Bharma also points out the initiatives such as making the test track available as early as possible along with investment to construct a new station operations room jointly with London Underground at Blackfriars – to be ready to start testing systems in the Spring this year – will be important in meeting the programme. 

“The best thing that the senior management at Crossrail did here was to mobilise the operator and maintainer very early on – it is very unusual to mobilise them seven of eight years ahead of opening,” says Bharma. “MTRC’s engagement here is a plus – they have the competences in house to help us decide whether the solutions that we are proposing are the best ones and the ability to be able to question and challenge.”

Also available in Spring will be the so-called “Train zero” – a computer version of the train on which to test all systems and scenarios. The project is also investing in a purpose built integration facility – a detailed lab in which all the supplier software is brought together to be tested and  electronically simulate how real trains will operate.

Bharma has learnt many lessons along the way throughout his career, not least from time spent on challenging projects such at the Jubilee Line Extension project in the 1990s.

“The lessons there were that firstly the level of complexity specified [to use a moving block system] was way ahead of its time, and second the level of systems integration specified was highly advanced – all you needed was one or two suppliers not really getting it for problems to occur,” he explains.

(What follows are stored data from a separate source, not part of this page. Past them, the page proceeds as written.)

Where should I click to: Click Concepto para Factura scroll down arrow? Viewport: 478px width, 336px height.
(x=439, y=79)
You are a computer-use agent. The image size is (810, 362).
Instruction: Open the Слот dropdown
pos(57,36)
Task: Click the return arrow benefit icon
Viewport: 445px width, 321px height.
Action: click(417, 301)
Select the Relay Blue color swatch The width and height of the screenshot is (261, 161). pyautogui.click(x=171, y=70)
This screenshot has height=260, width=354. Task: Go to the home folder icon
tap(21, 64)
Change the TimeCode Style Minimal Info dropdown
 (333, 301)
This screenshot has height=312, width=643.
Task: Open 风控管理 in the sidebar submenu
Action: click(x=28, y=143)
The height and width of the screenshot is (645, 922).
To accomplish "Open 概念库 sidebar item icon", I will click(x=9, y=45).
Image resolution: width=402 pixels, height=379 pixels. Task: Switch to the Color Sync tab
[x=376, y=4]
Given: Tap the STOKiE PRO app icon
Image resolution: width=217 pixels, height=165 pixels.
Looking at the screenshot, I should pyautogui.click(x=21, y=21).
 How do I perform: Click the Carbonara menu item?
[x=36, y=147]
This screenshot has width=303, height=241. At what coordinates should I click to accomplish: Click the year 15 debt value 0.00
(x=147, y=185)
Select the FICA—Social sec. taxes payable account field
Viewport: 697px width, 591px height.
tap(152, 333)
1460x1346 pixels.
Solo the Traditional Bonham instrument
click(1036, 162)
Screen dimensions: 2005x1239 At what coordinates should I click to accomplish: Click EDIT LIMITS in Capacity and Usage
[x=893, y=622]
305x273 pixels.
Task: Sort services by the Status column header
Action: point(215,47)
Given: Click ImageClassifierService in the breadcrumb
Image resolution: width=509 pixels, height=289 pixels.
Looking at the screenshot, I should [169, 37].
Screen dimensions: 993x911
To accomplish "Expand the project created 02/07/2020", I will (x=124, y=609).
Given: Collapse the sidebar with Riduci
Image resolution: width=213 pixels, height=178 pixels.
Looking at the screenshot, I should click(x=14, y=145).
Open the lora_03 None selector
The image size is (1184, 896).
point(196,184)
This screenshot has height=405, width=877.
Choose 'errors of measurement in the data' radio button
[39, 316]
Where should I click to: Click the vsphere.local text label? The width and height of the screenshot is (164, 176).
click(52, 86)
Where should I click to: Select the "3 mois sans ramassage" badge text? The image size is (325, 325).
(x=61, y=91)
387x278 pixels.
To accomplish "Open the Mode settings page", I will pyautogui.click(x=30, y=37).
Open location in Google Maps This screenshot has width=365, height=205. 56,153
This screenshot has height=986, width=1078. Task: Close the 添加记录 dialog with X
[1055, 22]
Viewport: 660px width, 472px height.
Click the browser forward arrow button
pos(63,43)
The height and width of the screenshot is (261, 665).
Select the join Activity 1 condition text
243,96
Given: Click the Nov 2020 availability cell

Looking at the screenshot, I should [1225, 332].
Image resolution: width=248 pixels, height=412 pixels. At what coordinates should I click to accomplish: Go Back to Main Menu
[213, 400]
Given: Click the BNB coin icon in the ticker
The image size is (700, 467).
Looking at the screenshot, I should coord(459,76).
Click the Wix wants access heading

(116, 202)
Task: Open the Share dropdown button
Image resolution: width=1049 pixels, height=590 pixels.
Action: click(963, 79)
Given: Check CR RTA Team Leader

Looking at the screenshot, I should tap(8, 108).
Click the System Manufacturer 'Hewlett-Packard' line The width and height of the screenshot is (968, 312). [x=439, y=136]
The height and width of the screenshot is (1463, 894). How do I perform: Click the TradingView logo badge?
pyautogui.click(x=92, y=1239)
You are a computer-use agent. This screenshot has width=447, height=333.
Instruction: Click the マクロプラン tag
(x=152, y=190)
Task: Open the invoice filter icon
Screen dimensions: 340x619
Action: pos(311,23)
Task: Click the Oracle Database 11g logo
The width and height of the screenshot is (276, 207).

“One of the challenges for us is that as we change over the contractors there are new people doing different things, organised in different way. We are now going to have to start this again with new contractors." Chris Sexton

“For signalling you should use the best three year old technology in the world – something that somebody else has already tried,” he adds. “The software that we will use here is just being commissioned in Copenhagen so there will be the opportunity to actually go and see that software in operation. That means we are less likely to have grief.”

So an enormous amount of thinking is already going on to prepare and plan for these critical operations at the back end of the programme. However, Sexton points out that, while these testing strategies are of course crucial, there is also the small matter of having to first construct everything.

And that means as the tunnelling winds down, from May and June 2015 onwards the MEP and systems contractors must start to mobilise to fit out the stations and install the track, overhead line, ventilation, signalling, power and communication kit.

In fact the first of these contractors, Siemens, starts in the Canary Wharf station in February.

“One of the challenges for us is that as we change over the contractors there are new people doing different things, organised in different way,” explain Sexton. “We have done a huge amount of work with our supply chain in terms of moving the industry’s safety behaviour forward and we are now going to have to start this again with new contractors. Particular in the MEP area, the question is how do we drive in the safety culture into a supply chain that is much more fragmented.”

So Sexton’s first challenge is to complete tunnelling and that is by no means a simple task given that much of the final work is under central London. 

Second is for “the tunnelling community to clear off in a timely manner’ as he puts it, leaving the work areas clear for the MEP and systems contractors to access. 

The third on-going challenge, he says, is to continually manage the integration between the civils, MEP and systems designs, each of which was necessarily carried out separately in phases and now must be knitted together. 

“The lesson from other projects is that getting those interfaces roughly right is not good enough. They have to be exactly right. Here the digital model is a huge help,” he says. “On any project the nearer that you get to the end the risk tends to go up – so whatever you can do to pull those risks back is important.”